The application of integrated methods to evaluate the quality of reservoir rocks is becoming crucial in petroleum geoscience. The Miocene reservoirs in the El Morgan Oil Field consist mainly of sandstones with interbedded dolomitic silts and shales. Based on the pore scale, the sandstone reservoir of Hammam Faraun Member is a heterogeneous reservoir, and this is the main challenge in this oil field that affects both production and exploration activities. In this article, we have integrated the well logs, nuclear magnetic resonance (NMR), artificial neural networks (ANN) and core analysis to better understand these alluvial fan sandstone reservoirs. The petrographic description indicates arkosic sandstone with varied pore types, texture, cement, and sorting. The studied flow and storage capacity for well#1, indicate four rock types with 24 flow units and eleven barriers, which indicates a high degree of heterogeneity. The artificial neural networks (ANN), that is, the K.mod module, were used to enhance the prediction quality and forecast of FZI in the uncored intervals, where the NMR‐calculated permeability acts as a calibration point for the FZI model validation. This study reveals that the FZI is controlled by permeability, which is mostly influenced by pore throat size. The NMR log showed varied free fluid volume with varied capillaries, clay‐bound volumes and minor streaks of tar along the studied unit. The reservoir pores in the study area are residual pores that have undergone mechanical compaction and cementation that reduce porosities, while dissolution enhances the sandstone porosities.
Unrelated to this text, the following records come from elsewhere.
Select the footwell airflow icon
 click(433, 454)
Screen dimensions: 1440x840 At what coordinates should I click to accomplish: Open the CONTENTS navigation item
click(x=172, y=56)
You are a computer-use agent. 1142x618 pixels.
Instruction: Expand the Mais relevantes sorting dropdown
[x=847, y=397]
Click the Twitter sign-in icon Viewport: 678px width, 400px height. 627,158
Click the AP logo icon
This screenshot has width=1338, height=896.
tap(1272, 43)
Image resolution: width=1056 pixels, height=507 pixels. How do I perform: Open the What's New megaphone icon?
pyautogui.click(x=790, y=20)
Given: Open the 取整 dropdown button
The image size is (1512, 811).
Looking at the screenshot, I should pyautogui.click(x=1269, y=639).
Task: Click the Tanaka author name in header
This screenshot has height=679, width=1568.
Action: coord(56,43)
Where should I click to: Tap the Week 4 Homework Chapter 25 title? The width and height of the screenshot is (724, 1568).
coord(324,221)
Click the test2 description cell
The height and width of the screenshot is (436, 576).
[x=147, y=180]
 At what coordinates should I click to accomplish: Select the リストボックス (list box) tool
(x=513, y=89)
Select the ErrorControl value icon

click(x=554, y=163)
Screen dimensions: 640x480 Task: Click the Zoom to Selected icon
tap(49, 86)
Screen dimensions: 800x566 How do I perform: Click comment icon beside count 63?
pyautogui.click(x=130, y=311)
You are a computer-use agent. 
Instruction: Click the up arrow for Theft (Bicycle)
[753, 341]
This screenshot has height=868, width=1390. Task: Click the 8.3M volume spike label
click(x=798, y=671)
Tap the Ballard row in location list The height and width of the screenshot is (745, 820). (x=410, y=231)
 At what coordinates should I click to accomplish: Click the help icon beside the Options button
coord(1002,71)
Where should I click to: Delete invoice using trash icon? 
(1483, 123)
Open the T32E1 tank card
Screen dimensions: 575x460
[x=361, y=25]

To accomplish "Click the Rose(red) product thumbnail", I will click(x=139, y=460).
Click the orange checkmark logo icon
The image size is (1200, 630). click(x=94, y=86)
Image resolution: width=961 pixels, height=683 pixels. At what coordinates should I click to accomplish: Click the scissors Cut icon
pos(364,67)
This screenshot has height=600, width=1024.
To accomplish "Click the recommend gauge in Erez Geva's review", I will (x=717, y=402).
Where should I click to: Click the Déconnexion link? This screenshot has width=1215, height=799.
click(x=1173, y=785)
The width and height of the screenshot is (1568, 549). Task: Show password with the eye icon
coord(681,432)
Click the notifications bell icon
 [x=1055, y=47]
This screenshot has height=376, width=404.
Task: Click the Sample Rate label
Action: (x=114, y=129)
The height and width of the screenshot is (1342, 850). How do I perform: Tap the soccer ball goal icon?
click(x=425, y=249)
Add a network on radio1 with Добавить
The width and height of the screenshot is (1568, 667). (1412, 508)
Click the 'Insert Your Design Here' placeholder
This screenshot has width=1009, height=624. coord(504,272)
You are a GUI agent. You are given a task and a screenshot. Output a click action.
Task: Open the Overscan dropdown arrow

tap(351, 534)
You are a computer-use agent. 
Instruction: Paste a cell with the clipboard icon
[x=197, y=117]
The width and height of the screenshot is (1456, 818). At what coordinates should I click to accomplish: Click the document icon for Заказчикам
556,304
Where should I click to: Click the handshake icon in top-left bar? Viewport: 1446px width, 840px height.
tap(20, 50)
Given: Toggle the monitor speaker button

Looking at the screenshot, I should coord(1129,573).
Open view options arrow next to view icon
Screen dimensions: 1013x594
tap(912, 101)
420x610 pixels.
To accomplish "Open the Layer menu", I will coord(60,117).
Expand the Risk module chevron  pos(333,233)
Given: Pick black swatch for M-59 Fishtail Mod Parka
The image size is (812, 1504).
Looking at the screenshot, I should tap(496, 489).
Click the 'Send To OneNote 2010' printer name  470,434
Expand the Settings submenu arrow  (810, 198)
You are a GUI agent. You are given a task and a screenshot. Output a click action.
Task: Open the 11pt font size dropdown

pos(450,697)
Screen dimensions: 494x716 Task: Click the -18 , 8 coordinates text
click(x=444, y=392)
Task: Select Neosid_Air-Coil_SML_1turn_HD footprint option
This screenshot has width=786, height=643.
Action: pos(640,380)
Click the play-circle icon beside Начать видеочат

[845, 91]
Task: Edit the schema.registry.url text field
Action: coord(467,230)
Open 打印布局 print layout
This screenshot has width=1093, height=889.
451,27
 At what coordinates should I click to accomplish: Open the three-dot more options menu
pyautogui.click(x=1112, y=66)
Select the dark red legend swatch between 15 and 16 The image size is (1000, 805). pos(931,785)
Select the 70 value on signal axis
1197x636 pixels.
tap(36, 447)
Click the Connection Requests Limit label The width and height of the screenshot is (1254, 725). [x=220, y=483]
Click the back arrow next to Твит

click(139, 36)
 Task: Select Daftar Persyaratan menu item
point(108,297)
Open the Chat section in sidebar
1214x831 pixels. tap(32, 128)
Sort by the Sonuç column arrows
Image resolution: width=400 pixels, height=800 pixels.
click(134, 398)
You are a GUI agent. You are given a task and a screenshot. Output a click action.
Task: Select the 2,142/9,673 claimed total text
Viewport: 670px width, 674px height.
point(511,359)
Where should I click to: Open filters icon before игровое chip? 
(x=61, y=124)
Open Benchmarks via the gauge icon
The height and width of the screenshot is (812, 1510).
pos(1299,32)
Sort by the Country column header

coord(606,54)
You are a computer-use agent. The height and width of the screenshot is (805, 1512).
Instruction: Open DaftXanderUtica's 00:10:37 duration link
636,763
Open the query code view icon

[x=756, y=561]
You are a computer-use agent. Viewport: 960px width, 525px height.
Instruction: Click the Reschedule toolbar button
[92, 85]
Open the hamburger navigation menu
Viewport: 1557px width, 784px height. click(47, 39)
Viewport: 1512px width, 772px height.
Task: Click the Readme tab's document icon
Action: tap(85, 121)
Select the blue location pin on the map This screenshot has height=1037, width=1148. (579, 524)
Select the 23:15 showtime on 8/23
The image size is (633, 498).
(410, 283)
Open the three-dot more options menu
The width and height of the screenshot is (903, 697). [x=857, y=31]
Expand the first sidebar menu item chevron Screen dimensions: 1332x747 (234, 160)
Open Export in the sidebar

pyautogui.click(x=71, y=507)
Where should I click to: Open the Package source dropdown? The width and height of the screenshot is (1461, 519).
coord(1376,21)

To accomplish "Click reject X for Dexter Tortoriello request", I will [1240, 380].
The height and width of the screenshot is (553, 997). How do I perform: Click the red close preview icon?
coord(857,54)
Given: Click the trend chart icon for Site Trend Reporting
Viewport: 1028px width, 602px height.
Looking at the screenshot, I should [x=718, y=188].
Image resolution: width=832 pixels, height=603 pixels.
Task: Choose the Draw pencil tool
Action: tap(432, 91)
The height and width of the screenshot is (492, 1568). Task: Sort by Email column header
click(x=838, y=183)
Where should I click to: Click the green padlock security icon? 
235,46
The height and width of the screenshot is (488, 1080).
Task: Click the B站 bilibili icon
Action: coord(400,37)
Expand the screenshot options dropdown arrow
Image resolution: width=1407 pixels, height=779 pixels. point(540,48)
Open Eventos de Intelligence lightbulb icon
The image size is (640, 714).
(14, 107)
Porosity and permeability were significantly reduced in the presence of clays and carbonate minerals, which indicates poor reservoir quality zones in some parts. The primary factor influencing permeability is pore throat size, which is heavily influenced by the depositional environment and subsequent diagenetic processes. The findings of this study could lead to the development of accurate reservoir static models for future exploration and development plans in the studied area and elsewhere in similar depositional settings.